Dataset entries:
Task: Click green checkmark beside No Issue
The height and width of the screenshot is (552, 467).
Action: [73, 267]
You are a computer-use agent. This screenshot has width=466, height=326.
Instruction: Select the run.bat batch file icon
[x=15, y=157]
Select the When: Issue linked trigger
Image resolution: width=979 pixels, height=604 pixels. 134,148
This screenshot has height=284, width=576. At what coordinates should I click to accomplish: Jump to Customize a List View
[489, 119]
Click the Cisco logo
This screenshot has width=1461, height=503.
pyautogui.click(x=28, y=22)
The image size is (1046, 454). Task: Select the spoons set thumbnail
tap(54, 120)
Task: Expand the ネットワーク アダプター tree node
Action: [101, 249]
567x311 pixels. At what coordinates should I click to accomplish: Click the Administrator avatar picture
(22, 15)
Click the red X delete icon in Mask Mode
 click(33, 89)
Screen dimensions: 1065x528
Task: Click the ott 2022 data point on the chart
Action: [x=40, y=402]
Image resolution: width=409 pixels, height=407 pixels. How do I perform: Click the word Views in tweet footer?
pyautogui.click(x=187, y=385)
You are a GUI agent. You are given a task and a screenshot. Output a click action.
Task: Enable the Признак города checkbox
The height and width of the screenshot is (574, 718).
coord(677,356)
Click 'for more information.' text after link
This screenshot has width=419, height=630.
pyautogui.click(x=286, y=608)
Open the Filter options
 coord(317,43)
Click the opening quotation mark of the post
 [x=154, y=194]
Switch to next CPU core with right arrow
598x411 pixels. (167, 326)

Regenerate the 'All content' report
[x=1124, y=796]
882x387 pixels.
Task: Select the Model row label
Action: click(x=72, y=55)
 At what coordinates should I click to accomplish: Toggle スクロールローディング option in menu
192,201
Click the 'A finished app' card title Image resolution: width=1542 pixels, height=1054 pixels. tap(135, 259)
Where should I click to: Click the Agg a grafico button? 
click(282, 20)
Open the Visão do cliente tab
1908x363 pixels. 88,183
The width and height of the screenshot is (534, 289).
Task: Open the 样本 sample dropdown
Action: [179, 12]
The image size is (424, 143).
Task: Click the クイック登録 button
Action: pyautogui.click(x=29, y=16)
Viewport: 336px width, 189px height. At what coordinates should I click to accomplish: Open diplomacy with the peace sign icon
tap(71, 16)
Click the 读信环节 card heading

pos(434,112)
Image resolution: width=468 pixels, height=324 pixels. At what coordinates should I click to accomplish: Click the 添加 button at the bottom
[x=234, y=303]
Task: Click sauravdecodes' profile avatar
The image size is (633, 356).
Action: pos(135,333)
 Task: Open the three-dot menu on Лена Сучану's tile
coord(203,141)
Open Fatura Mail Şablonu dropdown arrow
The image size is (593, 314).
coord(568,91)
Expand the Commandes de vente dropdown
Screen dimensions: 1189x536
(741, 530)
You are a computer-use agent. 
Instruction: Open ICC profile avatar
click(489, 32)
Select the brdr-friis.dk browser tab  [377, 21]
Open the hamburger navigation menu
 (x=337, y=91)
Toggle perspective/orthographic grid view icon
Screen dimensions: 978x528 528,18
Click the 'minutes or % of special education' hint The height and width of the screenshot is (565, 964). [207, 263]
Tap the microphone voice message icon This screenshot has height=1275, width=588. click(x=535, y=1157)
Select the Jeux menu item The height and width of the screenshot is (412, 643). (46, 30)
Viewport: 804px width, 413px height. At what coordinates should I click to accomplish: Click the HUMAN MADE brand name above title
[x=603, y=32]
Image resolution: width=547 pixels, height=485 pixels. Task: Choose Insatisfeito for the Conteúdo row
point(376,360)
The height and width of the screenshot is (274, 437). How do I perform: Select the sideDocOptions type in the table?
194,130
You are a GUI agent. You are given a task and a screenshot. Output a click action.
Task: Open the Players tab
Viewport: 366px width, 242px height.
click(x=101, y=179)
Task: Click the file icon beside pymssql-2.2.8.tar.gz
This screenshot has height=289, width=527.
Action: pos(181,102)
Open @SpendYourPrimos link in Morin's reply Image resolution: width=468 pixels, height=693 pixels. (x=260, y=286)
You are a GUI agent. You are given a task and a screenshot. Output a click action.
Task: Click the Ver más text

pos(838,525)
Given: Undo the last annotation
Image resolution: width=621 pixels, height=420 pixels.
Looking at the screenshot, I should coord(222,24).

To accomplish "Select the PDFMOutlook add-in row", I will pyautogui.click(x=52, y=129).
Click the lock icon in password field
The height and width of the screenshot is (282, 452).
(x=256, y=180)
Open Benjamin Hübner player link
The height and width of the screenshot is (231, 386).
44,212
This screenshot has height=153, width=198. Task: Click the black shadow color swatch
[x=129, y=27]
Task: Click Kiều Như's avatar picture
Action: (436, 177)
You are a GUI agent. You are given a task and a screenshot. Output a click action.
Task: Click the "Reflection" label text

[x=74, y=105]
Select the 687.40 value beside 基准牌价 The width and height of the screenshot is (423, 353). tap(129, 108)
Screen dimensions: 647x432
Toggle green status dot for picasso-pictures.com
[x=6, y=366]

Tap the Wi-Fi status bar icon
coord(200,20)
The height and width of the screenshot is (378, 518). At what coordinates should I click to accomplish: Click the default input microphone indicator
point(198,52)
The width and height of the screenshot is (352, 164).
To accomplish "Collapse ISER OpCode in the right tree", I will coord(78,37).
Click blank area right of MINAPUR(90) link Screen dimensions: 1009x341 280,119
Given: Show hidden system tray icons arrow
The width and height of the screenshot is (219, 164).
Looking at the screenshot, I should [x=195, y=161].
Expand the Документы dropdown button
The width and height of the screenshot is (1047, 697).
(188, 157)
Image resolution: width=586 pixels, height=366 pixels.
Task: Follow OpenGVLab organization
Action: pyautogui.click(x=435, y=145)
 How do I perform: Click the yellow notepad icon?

TRY IT: All of the entries should be output exactly as they appear above.

OUTPUT FOR THIS EXERCISE:
Task: Click green checkmark beside No Issue
The height and width of the screenshot is (552, 467).
Action: [73, 267]
You are a computer-use agent. This screenshot has width=466, height=326.
Instruction: Select the run.bat batch file icon
[x=15, y=157]
Select the When: Issue linked trigger
Image resolution: width=979 pixels, height=604 pixels. 134,148
This screenshot has height=284, width=576. At what coordinates should I click to accomplish: Jump to Customize a List View
[489, 119]
Click the Cisco logo
This screenshot has width=1461, height=503.
pyautogui.click(x=28, y=22)
The image size is (1046, 454). Task: Select the spoons set thumbnail
tap(54, 120)
Task: Expand the ネットワーク アダプター tree node
Action: [101, 249]
567x311 pixels. At what coordinates should I click to accomplish: Click the Administrator avatar picture
(22, 15)
Click the red X delete icon in Mask Mode
 click(33, 89)
Screen dimensions: 1065x528
Task: Click the ott 2022 data point on the chart
Action: [x=40, y=402]
Image resolution: width=409 pixels, height=407 pixels. How do I perform: Click the word Views in tweet footer?
pyautogui.click(x=187, y=385)
You are a GUI agent. You are given a task and a screenshot. Output a click action.
Task: Enable the Признак города checkbox
The height and width of the screenshot is (574, 718).
coord(677,356)
Click 'for more information.' text after link
This screenshot has width=419, height=630.
pyautogui.click(x=286, y=608)
Open the Filter options
 coord(317,43)
Click the opening quotation mark of the post
 [x=154, y=194]
Switch to next CPU core with right arrow
598x411 pixels. (167, 326)

Regenerate the 'All content' report
[x=1124, y=796]
882x387 pixels.
Task: Select the Model row label
Action: click(x=72, y=55)
 At what coordinates should I click to accomplish: Toggle スクロールローディング option in menu
192,201
Click the 'A finished app' card title Image resolution: width=1542 pixels, height=1054 pixels. tap(135, 259)
Where should I click to: Click the Agg a grafico button? 
click(282, 20)
Open the Visão do cliente tab
1908x363 pixels. 88,183
The width and height of the screenshot is (534, 289).
Task: Open the 样本 sample dropdown
Action: [179, 12]
The image size is (424, 143).
Task: Click the クイック登録 button
Action: pyautogui.click(x=29, y=16)
Viewport: 336px width, 189px height. At what coordinates should I click to accomplish: Open diplomacy with the peace sign icon
tap(71, 16)
Click the 读信环节 card heading

pos(434,112)
Image resolution: width=468 pixels, height=324 pixels. At what coordinates should I click to accomplish: Click the 添加 button at the bottom
[x=234, y=303]
Task: Click sauravdecodes' profile avatar
The image size is (633, 356).
Action: pos(135,333)
 Task: Open the three-dot menu on Лена Сучану's tile
coord(203,141)
Open Fatura Mail Şablonu dropdown arrow
The image size is (593, 314).
coord(568,91)
Expand the Commandes de vente dropdown
Screen dimensions: 1189x536
(741, 530)
You are a computer-use agent. 
Instruction: Open ICC profile avatar
click(489, 32)
Select the brdr-friis.dk browser tab  [377, 21]
Open the hamburger navigation menu
 (x=337, y=91)
Toggle perspective/orthographic grid view icon
Screen dimensions: 978x528 528,18
Click the 'minutes or % of special education' hint The height and width of the screenshot is (565, 964). [207, 263]
Tap the microphone voice message icon This screenshot has height=1275, width=588. click(x=535, y=1157)
Select the Jeux menu item The height and width of the screenshot is (412, 643). (46, 30)
Viewport: 804px width, 413px height. At what coordinates should I click to accomplish: Click the HUMAN MADE brand name above title
[x=603, y=32]
Image resolution: width=547 pixels, height=485 pixels. Task: Choose Insatisfeito for the Conteúdo row
point(376,360)
The height and width of the screenshot is (274, 437). How do I perform: Select the sideDocOptions type in the table?
194,130
You are a GUI agent. You are given a task and a screenshot. Output a click action.
Task: Open the Players tab
Viewport: 366px width, 242px height.
click(x=101, y=179)
Task: Click the file icon beside pymssql-2.2.8.tar.gz
This screenshot has height=289, width=527.
Action: pos(181,102)
Open @SpendYourPrimos link in Morin's reply Image resolution: width=468 pixels, height=693 pixels. (x=260, y=286)
You are a GUI agent. You are given a task and a screenshot. Output a click action.
Task: Click the Ver más text

pos(838,525)
Given: Undo the last annotation
Image resolution: width=621 pixels, height=420 pixels.
Looking at the screenshot, I should coord(222,24).

To accomplish "Select the PDFMOutlook add-in row", I will pyautogui.click(x=52, y=129).
Click the lock icon in password field
The height and width of the screenshot is (282, 452).
(x=256, y=180)
Open Benjamin Hübner player link
The height and width of the screenshot is (231, 386).
44,212
This screenshot has height=153, width=198. Task: Click the black shadow color swatch
[x=129, y=27]
Task: Click Kiều Như's avatar picture
Action: (436, 177)
You are a GUI agent. You are given a task and a screenshot. Output a click action.
Task: Click the "Reflection" label text

[x=74, y=105]
Select the 687.40 value beside 基准牌价 The width and height of the screenshot is (423, 353). tap(129, 108)
Screen dimensions: 647x432
Toggle green status dot for picasso-pictures.com
[x=6, y=366]

Tap the Wi-Fi status bar icon
coord(200,20)
The height and width of the screenshot is (378, 518). At what coordinates should I click to accomplish: Click the default input microphone indicator
point(198,52)
The width and height of the screenshot is (352, 164).
To accomplish "Collapse ISER OpCode in the right tree", I will coord(78,37).
Click blank area right of MINAPUR(90) link Screen dimensions: 1009x341 280,119
Given: Show hidden system tray icons arrow
The width and height of the screenshot is (219, 164).
Looking at the screenshot, I should [x=195, y=161].
Expand the Документы dropdown button
The width and height of the screenshot is (1047, 697).
(188, 157)
Image resolution: width=586 pixels, height=366 pixels.
Task: Follow OpenGVLab organization
Action: pyautogui.click(x=435, y=145)
 How do I perform: Click the yellow notepad icon?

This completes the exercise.